— start Text segment —
Accepting the idea that life will only be as good as it is right now is one key to liberation. If you’re a pessimist, this very thought strikes terror deep within your heart. Obviously, only a pessimist will fine pain in this idea, because that means the future will be filled with suffering. I will remind my fellow pessimists that suffering comes from desire, and desire is wanting something outside of the present moment. Accepting that life will only be as good as it currently is forces us to make the present moment worth experiencing. Fully enjoying the present moment will bring forth a bright future, because when the future becomes present, it will be worth experiencing.

Accepting our limitations is also liberating, yet this is not the easiest thing for consumers to do. In our American consumer society, we are always looking outside of ourselves for satisfaction. We are envious of the beautiful, rich celebrities. But we are envious of them for the wrong reasons. What we should admire about them is the fact that they focused on their own potential to get them to where they are today; they accepted their limitations and used their own abilities to their greatest extent. What big business and the media (who makes money from selling advertisements) wants you to admire is their material wealth, but what we should really admire them for is their own internal wealth of knowledge, self-acceptance, and perserverance. Our capabilities are limited, but our capacity for that which we are capable of becomes limitless when we fully realize these capabilities.
— end Text segment —
— start Record list —
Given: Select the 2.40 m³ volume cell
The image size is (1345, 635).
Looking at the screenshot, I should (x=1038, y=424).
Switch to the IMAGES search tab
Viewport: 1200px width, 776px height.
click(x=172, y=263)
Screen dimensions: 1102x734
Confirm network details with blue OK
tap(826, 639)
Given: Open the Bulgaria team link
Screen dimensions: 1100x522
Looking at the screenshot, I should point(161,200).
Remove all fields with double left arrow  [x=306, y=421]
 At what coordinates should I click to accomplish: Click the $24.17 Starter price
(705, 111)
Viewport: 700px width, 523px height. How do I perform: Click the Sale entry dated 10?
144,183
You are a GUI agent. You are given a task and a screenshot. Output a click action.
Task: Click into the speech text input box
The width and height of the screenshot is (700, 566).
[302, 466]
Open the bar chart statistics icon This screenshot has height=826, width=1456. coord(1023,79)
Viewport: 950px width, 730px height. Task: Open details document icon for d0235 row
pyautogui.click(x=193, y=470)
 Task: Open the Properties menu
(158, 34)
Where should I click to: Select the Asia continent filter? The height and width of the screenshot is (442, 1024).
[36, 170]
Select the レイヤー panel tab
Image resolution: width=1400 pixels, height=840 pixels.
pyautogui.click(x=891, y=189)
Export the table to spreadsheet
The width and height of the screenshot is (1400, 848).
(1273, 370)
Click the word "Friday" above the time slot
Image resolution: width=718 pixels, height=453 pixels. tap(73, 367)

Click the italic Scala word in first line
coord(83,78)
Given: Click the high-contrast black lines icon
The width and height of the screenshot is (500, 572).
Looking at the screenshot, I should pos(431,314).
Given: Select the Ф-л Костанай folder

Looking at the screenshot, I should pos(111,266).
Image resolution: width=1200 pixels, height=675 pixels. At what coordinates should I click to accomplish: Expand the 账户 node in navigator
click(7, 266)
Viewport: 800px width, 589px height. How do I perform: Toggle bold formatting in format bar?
— end Record list —
Resume the essay on accepting life and our limitations, beginning right after its final sentence. These records have no connection to the text about acceptance and liberation.

- Written response
We are all capable of at least one ability, the ability to break free. It’s not something that can be made, bought, or sold. It’s something that already exists, and it exists within each one of us. If we take the time to put down our magazines, remote controls, and various other technological gadgets, we can find that inner peace. It is critical, in this convoluted train wreck of a world we live in, that we peel away all the unnecessary layers of desire that we have placed upon ourselves and dig up the light that we have been conditioned to bury. And, if I may be more hokey than I have already been, we need to learn how to say “no” to the outside world and “yes” to our inner selves. We have the power to redefine the American way, if only we could become a large mass of focused individuals who have fully realized our own inner ability.

And yes, I got all this from five minutes on the can.